(Stored items)
══════

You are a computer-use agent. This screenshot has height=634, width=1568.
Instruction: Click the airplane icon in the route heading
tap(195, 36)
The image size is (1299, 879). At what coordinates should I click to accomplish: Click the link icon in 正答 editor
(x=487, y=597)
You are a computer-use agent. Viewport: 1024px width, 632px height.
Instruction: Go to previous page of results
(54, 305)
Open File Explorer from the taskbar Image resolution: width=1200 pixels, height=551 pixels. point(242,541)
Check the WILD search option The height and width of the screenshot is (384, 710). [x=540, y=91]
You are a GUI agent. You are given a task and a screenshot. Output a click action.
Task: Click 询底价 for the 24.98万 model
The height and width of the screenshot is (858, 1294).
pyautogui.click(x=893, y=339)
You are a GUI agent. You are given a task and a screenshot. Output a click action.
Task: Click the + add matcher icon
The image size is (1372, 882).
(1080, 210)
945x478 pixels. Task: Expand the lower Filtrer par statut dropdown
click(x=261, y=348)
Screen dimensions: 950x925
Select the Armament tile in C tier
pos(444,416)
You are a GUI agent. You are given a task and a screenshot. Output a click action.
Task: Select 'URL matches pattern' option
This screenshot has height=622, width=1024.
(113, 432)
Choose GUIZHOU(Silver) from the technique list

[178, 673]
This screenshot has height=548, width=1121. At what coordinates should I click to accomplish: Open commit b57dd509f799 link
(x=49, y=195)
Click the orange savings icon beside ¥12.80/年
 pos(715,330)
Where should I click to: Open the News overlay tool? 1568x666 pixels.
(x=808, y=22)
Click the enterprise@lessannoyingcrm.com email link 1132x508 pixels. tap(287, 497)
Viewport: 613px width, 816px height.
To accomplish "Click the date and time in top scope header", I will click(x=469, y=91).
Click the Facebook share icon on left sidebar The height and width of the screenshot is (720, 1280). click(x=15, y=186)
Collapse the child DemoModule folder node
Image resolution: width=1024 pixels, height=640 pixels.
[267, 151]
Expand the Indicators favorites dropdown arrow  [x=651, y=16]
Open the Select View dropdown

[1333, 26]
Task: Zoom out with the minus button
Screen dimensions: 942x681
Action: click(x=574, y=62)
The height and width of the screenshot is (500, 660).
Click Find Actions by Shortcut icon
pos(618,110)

══════

Exercise requirements> Would you set down all of the entries again, word for word?

Your response>
You are a computer-use agent. This screenshot has height=634, width=1568.
Instruction: Click the airplane icon in the route heading
tap(195, 36)
The image size is (1299, 879). At what coordinates should I click to accomplish: Click the link icon in 正答 editor
(x=487, y=597)
You are a computer-use agent. Viewport: 1024px width, 632px height.
Instruction: Go to previous page of results
(54, 305)
Open File Explorer from the taskbar Image resolution: width=1200 pixels, height=551 pixels. point(242,541)
Check the WILD search option The height and width of the screenshot is (384, 710). [x=540, y=91]
You are a GUI agent. You are given a task and a screenshot. Output a click action.
Task: Click 询底价 for the 24.98万 model
The height and width of the screenshot is (858, 1294).
pyautogui.click(x=893, y=339)
You are a GUI agent. You are given a task and a screenshot. Output a click action.
Task: Click the + add matcher icon
The image size is (1372, 882).
(1080, 210)
945x478 pixels. Task: Expand the lower Filtrer par statut dropdown
click(x=261, y=348)
Screen dimensions: 950x925
Select the Armament tile in C tier
pos(444,416)
You are a GUI agent. You are given a task and a screenshot. Output a click action.
Task: Select 'URL matches pattern' option
This screenshot has height=622, width=1024.
(113, 432)
Choose GUIZHOU(Silver) from the technique list

[178, 673]
This screenshot has height=548, width=1121. At what coordinates should I click to accomplish: Open commit b57dd509f799 link
(x=49, y=195)
Click the orange savings icon beside ¥12.80/年
 pos(715,330)
Where should I click to: Open the News overlay tool? 1568x666 pixels.
(x=808, y=22)
Click the enterprise@lessannoyingcrm.com email link 1132x508 pixels. tap(287, 497)
Viewport: 613px width, 816px height.
To accomplish "Click the date and time in top scope header", I will click(x=469, y=91).
Click the Facebook share icon on left sidebar The height and width of the screenshot is (720, 1280). click(x=15, y=186)
Collapse the child DemoModule folder node
Image resolution: width=1024 pixels, height=640 pixels.
[267, 151]
Expand the Indicators favorites dropdown arrow  [x=651, y=16]
Open the Select View dropdown

[1333, 26]
Task: Zoom out with the minus button
Screen dimensions: 942x681
Action: click(x=574, y=62)
The height and width of the screenshot is (500, 660).
Click Find Actions by Shortcut icon
pos(618,110)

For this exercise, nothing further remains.